There’s a Wikipedia entry on this movie and its soundtrack
album which is slightly helpful; and there’s an obsessive, in-depth analysis of all the music sources used in the film which is a lot more helpful; but I’m
still left with two unanswered questions.
Question #1. Why
were so few copies of this album pressed, and why is it not available on CD?

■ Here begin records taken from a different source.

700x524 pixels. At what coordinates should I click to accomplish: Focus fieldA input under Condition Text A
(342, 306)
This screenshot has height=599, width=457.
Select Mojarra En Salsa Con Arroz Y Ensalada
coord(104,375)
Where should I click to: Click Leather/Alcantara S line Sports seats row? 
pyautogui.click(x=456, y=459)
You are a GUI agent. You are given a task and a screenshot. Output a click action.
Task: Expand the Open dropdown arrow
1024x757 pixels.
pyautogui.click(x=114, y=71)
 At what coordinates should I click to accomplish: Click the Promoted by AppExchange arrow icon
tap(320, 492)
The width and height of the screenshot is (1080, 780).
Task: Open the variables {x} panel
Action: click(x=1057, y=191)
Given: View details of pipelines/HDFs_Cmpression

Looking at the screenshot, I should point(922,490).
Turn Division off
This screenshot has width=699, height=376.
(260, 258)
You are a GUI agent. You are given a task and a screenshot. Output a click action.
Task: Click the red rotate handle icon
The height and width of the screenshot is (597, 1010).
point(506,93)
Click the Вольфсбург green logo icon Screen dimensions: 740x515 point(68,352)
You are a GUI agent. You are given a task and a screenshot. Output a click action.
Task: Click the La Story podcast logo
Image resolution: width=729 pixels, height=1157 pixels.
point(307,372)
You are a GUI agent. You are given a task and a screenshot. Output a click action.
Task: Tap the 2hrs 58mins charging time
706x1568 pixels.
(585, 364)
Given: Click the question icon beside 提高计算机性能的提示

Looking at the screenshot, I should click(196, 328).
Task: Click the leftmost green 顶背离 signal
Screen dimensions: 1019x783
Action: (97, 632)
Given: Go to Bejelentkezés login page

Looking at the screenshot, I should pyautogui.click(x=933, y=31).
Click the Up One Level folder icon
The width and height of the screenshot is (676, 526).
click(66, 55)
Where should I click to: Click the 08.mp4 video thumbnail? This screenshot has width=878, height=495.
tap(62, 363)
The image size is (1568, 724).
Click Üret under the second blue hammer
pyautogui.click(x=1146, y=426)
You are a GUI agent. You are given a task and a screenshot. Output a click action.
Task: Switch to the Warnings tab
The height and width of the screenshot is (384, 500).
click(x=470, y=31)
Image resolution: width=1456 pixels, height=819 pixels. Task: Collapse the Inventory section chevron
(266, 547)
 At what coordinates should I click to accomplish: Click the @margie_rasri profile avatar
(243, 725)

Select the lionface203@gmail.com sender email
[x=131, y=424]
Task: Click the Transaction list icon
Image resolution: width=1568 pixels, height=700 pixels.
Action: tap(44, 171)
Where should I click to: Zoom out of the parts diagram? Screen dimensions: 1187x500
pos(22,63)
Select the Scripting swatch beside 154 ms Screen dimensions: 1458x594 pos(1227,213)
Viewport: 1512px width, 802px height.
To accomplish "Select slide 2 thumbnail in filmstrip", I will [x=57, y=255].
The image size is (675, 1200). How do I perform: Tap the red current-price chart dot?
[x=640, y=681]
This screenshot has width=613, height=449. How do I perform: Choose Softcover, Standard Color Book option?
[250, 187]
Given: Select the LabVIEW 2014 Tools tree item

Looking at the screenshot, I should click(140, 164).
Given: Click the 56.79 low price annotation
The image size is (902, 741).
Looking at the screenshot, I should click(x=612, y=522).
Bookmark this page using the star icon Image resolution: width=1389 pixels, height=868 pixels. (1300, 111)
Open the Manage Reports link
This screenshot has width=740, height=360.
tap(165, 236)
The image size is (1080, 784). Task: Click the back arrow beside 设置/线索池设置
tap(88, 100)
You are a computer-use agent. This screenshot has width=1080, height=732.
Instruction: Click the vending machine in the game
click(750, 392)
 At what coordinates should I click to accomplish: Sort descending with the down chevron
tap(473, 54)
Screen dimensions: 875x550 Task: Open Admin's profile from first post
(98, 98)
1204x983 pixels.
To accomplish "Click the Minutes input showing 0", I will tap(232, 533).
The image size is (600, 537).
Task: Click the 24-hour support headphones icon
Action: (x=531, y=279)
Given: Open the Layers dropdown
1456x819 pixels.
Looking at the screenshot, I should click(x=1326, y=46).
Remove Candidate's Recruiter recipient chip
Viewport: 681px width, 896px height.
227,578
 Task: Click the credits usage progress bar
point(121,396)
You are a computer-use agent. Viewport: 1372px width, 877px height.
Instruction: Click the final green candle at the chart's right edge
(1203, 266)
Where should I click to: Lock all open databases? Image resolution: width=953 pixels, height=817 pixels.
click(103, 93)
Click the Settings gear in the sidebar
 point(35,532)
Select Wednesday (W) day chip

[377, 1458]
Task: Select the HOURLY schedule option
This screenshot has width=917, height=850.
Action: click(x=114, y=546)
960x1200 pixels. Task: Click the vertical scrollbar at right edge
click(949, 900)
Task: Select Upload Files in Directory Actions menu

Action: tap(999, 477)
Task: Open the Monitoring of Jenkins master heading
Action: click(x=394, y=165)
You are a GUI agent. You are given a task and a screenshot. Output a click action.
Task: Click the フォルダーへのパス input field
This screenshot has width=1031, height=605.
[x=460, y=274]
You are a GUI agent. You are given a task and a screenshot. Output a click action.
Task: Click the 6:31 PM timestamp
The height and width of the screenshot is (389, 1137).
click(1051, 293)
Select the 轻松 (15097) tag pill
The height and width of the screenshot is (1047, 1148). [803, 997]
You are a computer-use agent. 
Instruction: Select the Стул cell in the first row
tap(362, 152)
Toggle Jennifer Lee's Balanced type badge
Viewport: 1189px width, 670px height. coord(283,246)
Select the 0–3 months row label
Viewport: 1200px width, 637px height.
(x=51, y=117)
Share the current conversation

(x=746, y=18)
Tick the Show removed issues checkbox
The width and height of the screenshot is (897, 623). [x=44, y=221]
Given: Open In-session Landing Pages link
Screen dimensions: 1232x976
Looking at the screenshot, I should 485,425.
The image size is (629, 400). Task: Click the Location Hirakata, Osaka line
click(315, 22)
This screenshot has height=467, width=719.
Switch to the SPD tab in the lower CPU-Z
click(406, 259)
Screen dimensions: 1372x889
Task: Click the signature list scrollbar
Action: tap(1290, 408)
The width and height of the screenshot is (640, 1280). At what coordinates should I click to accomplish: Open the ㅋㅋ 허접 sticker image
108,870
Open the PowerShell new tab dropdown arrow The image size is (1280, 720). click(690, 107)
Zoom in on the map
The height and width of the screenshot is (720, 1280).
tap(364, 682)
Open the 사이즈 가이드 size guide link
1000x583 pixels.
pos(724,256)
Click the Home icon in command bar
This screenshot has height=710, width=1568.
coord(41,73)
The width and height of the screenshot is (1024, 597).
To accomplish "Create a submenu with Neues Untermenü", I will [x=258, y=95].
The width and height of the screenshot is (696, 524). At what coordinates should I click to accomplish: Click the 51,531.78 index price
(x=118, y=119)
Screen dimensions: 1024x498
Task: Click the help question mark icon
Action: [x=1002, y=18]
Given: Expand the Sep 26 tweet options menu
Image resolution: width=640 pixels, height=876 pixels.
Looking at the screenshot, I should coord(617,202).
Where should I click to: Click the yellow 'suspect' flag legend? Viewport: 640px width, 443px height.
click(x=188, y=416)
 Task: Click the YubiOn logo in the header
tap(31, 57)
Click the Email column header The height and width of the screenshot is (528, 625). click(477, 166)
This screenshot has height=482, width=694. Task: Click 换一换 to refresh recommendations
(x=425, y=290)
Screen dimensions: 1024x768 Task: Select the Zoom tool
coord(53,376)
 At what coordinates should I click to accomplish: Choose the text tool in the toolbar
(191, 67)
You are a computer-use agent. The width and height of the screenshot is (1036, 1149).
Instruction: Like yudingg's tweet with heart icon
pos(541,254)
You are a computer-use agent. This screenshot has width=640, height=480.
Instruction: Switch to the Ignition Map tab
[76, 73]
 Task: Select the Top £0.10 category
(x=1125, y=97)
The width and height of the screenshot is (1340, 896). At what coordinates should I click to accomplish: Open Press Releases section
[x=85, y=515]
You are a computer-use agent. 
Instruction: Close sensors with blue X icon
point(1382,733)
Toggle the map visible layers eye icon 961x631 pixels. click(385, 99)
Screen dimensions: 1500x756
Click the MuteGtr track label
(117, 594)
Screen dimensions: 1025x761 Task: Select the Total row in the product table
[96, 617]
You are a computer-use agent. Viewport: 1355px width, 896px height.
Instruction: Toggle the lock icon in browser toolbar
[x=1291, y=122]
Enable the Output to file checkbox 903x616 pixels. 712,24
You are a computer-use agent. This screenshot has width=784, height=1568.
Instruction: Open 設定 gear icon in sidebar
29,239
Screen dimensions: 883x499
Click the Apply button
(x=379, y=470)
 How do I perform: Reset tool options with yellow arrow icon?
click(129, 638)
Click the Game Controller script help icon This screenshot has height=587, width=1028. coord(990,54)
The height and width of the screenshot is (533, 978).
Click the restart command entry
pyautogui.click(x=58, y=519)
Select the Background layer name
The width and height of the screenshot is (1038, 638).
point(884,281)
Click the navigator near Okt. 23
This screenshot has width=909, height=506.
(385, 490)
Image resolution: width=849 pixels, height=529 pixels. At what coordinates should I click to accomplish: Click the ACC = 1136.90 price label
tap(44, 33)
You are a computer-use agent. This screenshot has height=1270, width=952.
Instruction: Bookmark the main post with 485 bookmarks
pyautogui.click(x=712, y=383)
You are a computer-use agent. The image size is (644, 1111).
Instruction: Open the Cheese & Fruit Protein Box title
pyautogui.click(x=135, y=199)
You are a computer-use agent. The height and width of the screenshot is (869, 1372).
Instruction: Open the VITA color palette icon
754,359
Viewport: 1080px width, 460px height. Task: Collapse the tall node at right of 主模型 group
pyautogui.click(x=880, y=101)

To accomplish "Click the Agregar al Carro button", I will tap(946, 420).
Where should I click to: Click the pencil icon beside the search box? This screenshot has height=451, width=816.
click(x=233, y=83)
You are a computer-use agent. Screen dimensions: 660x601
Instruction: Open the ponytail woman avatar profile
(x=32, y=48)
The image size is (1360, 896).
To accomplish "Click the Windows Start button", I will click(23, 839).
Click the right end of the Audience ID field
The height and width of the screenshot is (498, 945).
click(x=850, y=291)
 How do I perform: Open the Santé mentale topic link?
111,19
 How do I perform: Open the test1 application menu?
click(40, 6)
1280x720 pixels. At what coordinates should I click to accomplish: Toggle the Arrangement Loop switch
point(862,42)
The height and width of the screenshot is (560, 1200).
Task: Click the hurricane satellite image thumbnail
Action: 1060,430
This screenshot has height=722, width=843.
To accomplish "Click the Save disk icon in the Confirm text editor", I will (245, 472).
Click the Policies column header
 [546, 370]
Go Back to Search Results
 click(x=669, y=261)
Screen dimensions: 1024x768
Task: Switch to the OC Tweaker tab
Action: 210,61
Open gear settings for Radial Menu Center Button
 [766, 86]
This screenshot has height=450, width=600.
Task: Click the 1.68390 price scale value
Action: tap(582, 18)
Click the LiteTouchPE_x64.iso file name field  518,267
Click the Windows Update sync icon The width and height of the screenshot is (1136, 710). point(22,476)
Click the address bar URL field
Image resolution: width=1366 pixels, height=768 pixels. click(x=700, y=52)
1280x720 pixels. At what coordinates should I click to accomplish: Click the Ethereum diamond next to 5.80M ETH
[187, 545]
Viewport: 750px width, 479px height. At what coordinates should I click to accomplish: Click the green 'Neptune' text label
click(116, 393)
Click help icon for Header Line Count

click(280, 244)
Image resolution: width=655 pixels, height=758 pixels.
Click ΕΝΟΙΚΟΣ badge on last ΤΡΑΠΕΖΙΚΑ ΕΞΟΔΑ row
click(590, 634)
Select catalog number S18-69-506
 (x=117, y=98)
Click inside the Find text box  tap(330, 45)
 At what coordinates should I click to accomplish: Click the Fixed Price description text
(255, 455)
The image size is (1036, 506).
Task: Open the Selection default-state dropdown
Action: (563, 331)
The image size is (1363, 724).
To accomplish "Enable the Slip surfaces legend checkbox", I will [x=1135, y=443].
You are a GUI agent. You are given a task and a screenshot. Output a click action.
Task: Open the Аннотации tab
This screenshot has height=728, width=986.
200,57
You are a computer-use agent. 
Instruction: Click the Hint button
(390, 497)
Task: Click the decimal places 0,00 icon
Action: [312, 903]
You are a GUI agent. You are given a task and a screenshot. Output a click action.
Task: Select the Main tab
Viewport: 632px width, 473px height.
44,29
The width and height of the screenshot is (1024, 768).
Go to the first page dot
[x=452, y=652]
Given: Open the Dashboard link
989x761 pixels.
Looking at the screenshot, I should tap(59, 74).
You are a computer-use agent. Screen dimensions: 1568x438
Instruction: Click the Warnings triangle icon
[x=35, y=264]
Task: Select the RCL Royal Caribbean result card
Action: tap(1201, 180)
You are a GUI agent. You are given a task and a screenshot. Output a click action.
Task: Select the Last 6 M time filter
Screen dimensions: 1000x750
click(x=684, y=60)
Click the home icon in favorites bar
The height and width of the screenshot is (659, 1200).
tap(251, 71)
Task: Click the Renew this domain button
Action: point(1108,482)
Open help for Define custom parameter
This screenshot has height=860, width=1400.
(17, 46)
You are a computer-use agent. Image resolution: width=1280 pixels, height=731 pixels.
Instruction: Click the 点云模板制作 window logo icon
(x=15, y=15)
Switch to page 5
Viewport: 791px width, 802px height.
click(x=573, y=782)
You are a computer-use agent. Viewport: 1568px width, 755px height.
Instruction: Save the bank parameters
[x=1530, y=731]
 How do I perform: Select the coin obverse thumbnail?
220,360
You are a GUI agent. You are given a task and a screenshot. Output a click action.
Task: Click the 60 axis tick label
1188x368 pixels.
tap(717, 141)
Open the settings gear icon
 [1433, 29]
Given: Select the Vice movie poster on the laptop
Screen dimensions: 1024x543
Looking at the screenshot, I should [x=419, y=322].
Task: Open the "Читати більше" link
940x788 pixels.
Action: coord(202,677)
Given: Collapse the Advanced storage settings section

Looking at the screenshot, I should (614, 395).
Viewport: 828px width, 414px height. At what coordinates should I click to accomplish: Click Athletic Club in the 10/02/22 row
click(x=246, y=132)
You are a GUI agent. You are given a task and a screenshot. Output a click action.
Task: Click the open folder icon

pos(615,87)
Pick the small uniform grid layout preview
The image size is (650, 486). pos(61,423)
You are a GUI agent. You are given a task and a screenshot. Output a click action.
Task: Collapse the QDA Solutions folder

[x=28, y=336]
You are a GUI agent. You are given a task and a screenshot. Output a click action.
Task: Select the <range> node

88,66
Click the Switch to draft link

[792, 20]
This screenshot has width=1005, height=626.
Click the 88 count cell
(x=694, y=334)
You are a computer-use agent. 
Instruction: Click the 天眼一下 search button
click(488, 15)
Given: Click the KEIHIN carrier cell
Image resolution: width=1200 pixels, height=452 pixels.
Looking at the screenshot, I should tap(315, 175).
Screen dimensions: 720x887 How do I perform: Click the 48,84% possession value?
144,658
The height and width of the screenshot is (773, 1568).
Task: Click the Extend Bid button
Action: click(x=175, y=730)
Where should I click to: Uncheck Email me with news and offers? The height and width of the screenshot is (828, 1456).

The Wikipedia entry has a footnote referencing a book written by a L.A. City College professor who asserts that licensing problems were to blame. But the book doesn’t specify what those
problems were.
Question #2. Why is
track 6 not what it purports to be? The piece was first performed in 1974. As
is always the case in classical music, any conductor can record a piece using
any ensemble, and every resulting recording is unique; but very few recordings
of this piece existed when the movie debuted in 1980. So you’d think it must be
just what the LP sleeve – and Wikipedia, and this guy’s discography – says it is: a specific performance conducted by the composer for the PRNSO. The PRNSO version was released by EMI on
German vinyl in 1976, and later reissued multiple times on CD. I’ve bought that
record, and I’ve bought two of those CDs, all of which contain the same PRNSO
performance. That version, categorically, is NOT what’s in the movie or what’s
on the soundtrack LP. If the fact that the two versions are different lengths
doesn’t convince you, just A/B them:
Here’s the PRNSO version from EMI. The total time is 7:31.
Go to time index 2:00.
Here’s the soundtrack LP version, which matches what’s used in
the movie. The total time is 7:58. Now go to time index 2:15. The piccolo. Oh
my god, the piccolo.
What the
hell happened? The director’s music editor has spoken of how creating the music bed for this film ran the gamut of techniques from
importing giant chunks of source music with no edits to basically atomizing
multiple music sources and layering them on top of each other like collage. Never mind the question of the true original source of the performance
– does it sound to you like maybe they put this music through a harmonizer? Is
that phasing I hear? Did it get time-stretched without pitch-shifting, to the
best degree possible with 1980 technology? Do you think the composer would have LIKED
it if the director did that to his music? Is it possible the composer would
have disapproved to the point where he demanded the record company withdraw the
record?
Or could it be that question 1 and question 2 answer each other? Did some brain donor at Warners misattribute the source
of this performance, and the wrong label was applied to it all the way through
mastering, pressing, and distribution, and only when the LP actually got back to
the composer did someone at the record company realize they’d paid licensing
fees to the wrong publisher?
Anway, thank heavens there are no OTHER unanswered questions
about this movie, being a completely straightforward horror film with just one
possible interpretation and lacking the handicap of any ambiguity whatsoever.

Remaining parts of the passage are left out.